THE PROBLEM>
Everything in the records is to be written out exactly, except the pictures.

────

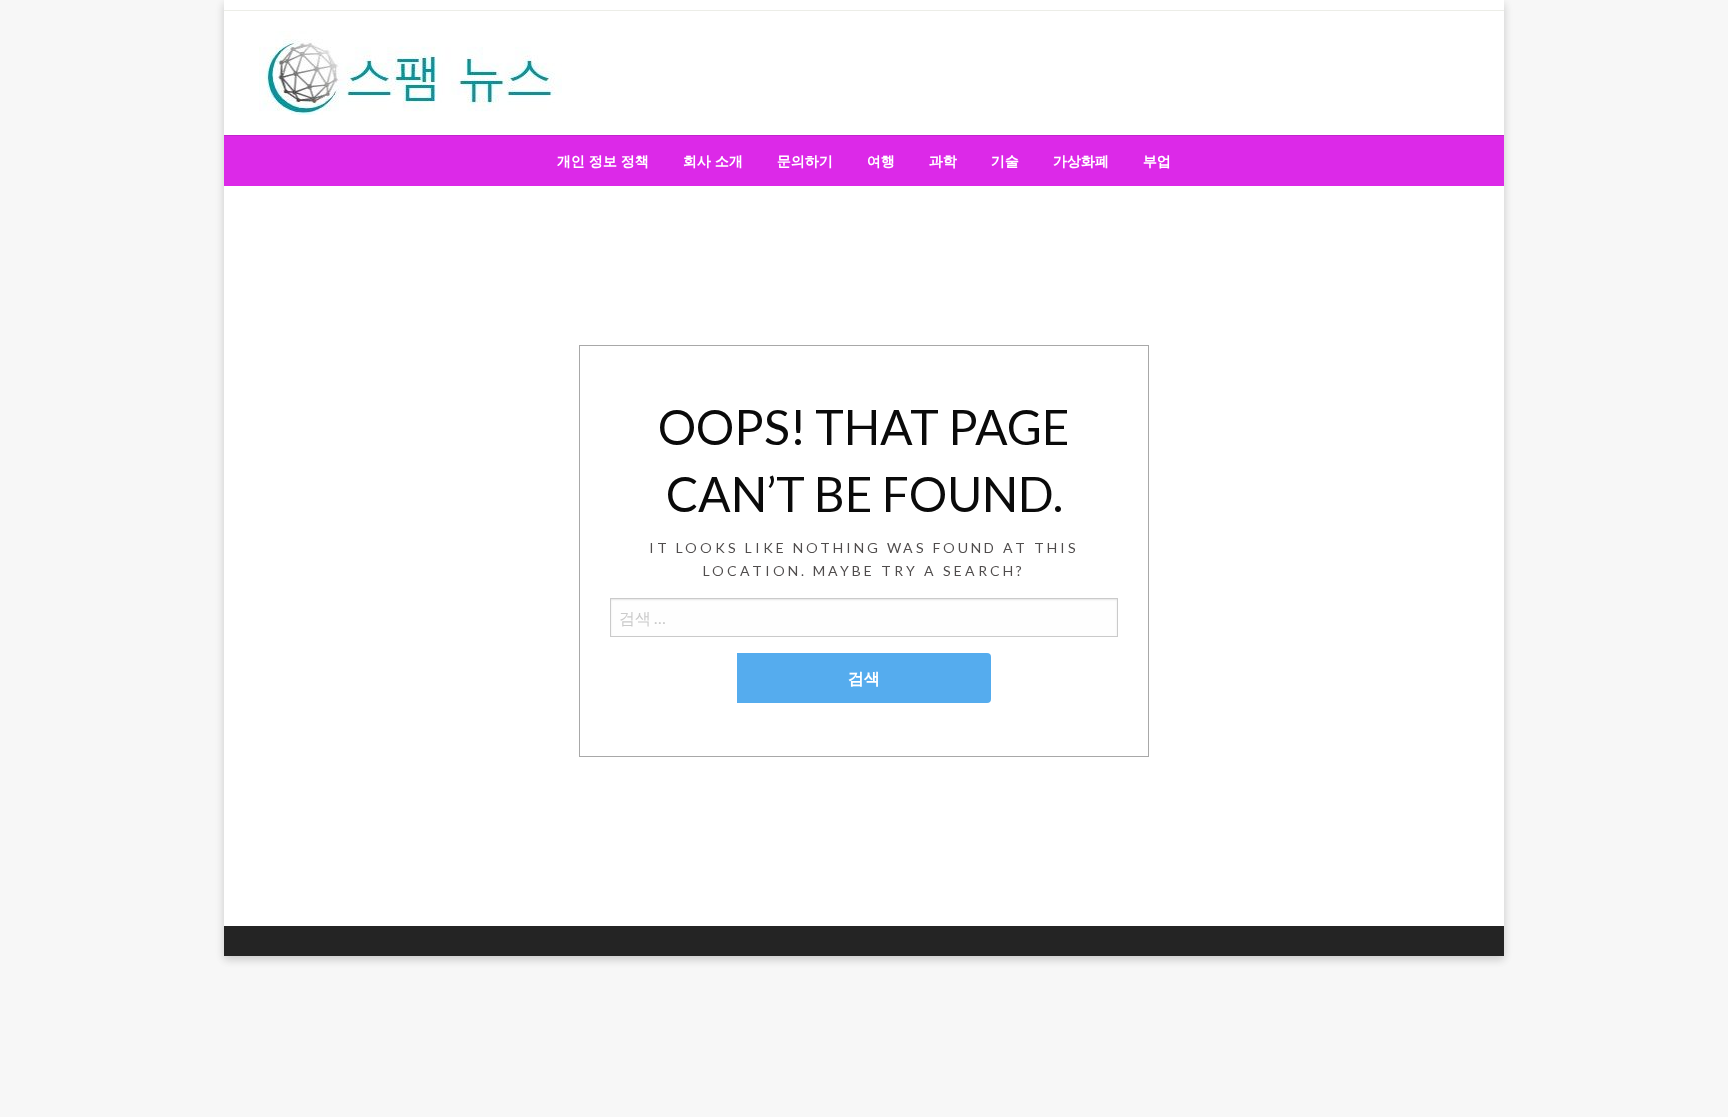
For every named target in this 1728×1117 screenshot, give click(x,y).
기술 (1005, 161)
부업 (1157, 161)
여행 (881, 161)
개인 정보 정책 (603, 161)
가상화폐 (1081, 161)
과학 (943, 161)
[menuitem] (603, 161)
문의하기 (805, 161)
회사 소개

────

SOLVED EXERCISE>
For every named target in this 1728×1117 screenshot, give click(x,y).
기술 (1005, 161)
부업 (1157, 161)
여행 (881, 161)
개인 정보 정책 (603, 161)
가상화폐 (1081, 161)
과학 (943, 161)
[menuitem] (603, 161)
문의하기 (805, 161)
회사 소개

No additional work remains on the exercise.